■ **TASK OBJECTIVE**: List every person named in the gretl thread about reading gzipped CSV files.

Am 29.08.20 um 19:50 schrieb Sven Schreiber:
Am 29.08.2020 um 19:40 schrieb Riccardo (Jack) Lucchetti:
> On Sat, 29 Aug 2020, Riccardo (Jack) Lucchetti wrote:
>
>>> It's a pitty that people did not consider the gretl project. I am
>>> wondering whether "we" may re-run the same experiments for gretl
for
>>> getting an idea how gretl would position.
>>>
https://www.modelsandrisk.org/appendix/speed_2020/
>>
>> I think we should prepare hansl version of the little code snippets
>> that are on the webpage you linked.
>
> Sorry for replying to myself: I now see that one of the tests is based
> on reading a gzipped csv file. At present, I don't think we can do such
> a thing, although it shouldn't be difficult to add IMO. Would it be
> worthwhile?
I guess for the "open" command the standard reaction in the past would
have been: why not use any of the many free third-party tools to unzip
the file first?
Not denying that it would be a "nice to have", as always.
But perhaps for "join" it could be a sensible option?
Some while ago (half a year?) I asked for this feature. I had a use-case
at this time with many (>100) csv.gz files which I wanted to join.
Unzipping "outside" the gretl script then required a separate
shell-script before doing loading things to gretl. The "csv.gz" format
is quite standard when working with large data sets (for instance Spark
data frames can be stored as csv.gz).
As gretl does not support wide-spread binary formats such as "pickle
files" or the "Parquet" format, being able to read/ write csv.gz is
definitely useful.
By the way, when I wrote a shell-script half a year ago I've found this
very useful and reliable tool called "pigz"
(
https://linux.die.net/man/1/pigz) for parallel (de-)compression.
Artur

■ **DATASET ENTRIES**:
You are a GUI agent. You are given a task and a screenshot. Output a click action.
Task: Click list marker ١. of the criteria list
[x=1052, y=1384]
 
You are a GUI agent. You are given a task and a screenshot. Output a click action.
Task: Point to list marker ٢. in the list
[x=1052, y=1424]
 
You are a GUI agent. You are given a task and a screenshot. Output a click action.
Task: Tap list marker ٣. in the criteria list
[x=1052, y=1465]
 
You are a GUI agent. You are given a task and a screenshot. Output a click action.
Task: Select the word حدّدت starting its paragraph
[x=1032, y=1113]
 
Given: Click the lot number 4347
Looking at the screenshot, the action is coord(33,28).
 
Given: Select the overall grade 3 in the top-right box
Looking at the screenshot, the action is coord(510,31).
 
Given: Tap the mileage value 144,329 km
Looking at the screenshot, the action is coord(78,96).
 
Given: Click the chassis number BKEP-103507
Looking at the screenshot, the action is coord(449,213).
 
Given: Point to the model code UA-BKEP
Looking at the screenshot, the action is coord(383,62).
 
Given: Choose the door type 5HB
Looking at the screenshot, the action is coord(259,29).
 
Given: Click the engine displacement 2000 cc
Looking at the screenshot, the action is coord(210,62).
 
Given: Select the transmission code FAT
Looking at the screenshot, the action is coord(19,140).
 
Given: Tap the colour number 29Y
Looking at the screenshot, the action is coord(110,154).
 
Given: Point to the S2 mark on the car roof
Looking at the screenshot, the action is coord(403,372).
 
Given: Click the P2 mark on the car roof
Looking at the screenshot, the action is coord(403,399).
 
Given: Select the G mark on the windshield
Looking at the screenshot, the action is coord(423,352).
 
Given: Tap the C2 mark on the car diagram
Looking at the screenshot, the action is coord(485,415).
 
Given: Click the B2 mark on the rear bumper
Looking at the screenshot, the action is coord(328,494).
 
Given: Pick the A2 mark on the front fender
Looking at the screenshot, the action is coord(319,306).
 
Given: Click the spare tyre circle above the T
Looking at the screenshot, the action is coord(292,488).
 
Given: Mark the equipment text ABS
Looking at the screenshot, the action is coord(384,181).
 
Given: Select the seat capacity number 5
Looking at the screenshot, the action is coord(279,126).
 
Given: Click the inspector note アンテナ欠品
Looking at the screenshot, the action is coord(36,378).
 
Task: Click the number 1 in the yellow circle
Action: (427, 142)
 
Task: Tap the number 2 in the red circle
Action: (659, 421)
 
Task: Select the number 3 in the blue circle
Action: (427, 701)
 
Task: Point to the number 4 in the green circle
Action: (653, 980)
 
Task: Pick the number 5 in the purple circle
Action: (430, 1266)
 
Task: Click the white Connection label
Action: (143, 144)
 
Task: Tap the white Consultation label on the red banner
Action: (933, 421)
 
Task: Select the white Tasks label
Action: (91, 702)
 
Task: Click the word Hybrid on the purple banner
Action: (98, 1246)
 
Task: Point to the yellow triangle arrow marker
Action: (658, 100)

■ **EXPECTED ANSWER**:
Sven Schreiber
Riccardo (Jack) Lucchetti
Artur